- **WORK REQUIRED**
Copy only the lines between the one containing "The height and" and the end of the records, both included, leaving out pictures.
------------------------------------------------------------
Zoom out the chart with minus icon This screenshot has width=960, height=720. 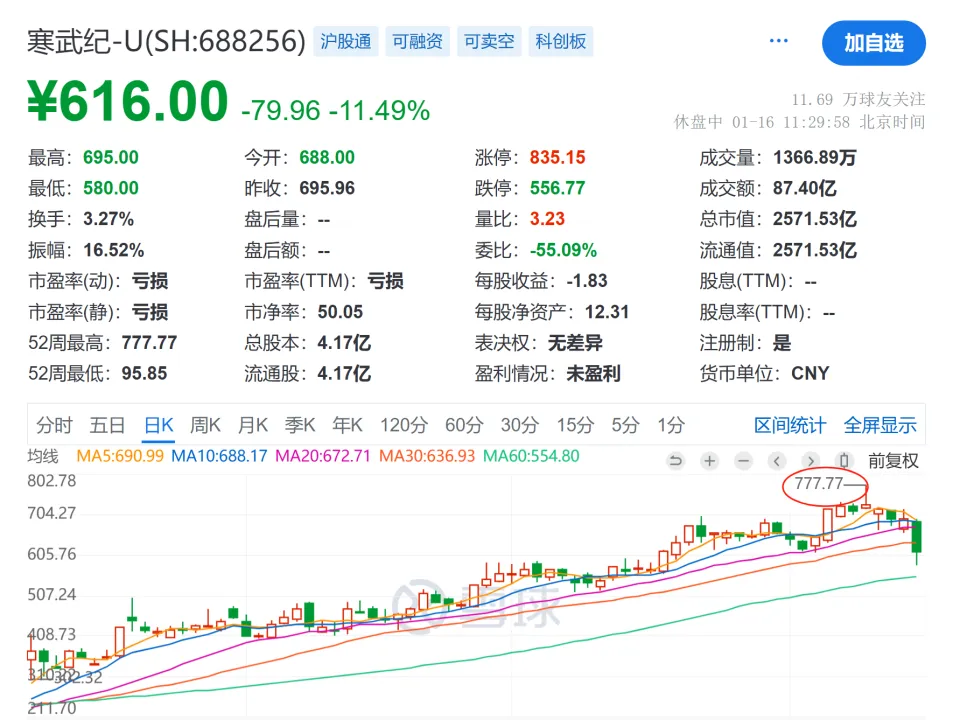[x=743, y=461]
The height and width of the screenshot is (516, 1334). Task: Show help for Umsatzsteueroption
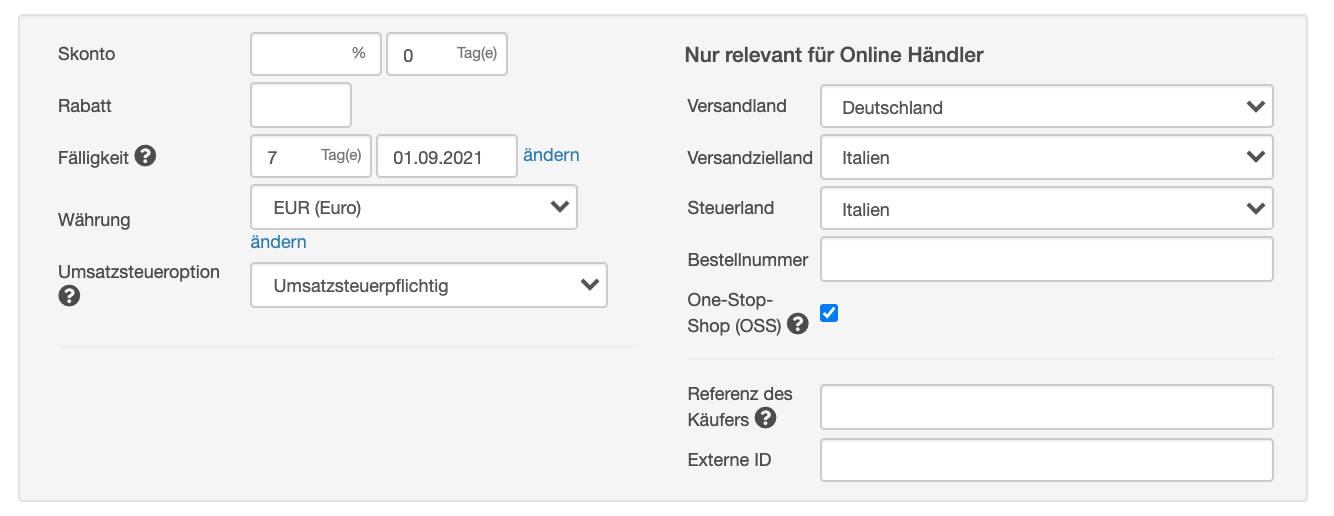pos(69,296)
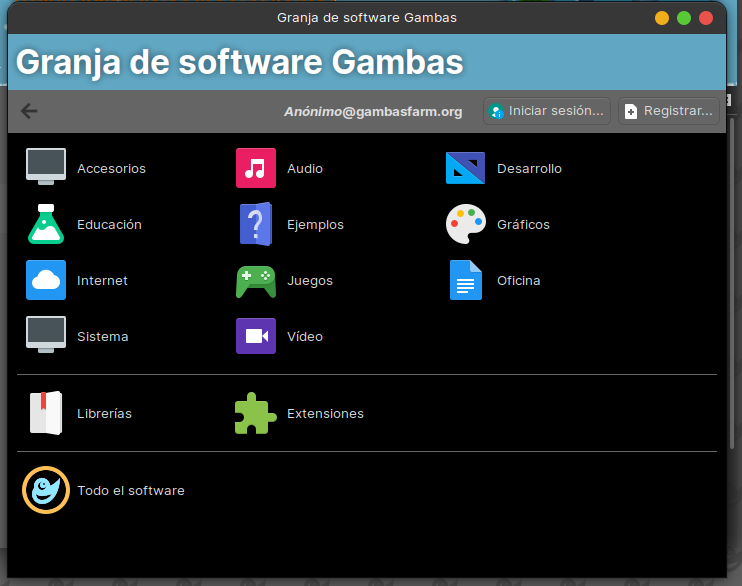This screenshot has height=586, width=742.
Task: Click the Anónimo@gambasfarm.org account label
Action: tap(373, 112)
------------------------------------------------------------
- **EXERCISE RESULT**
The height and width of the screenshot is (516, 1334). Task: Show help for Umsatzsteueroption
pos(69,296)
This screenshot has height=586, width=742.
Task: Click the Anónimo@gambasfarm.org account label
Action: tap(373, 112)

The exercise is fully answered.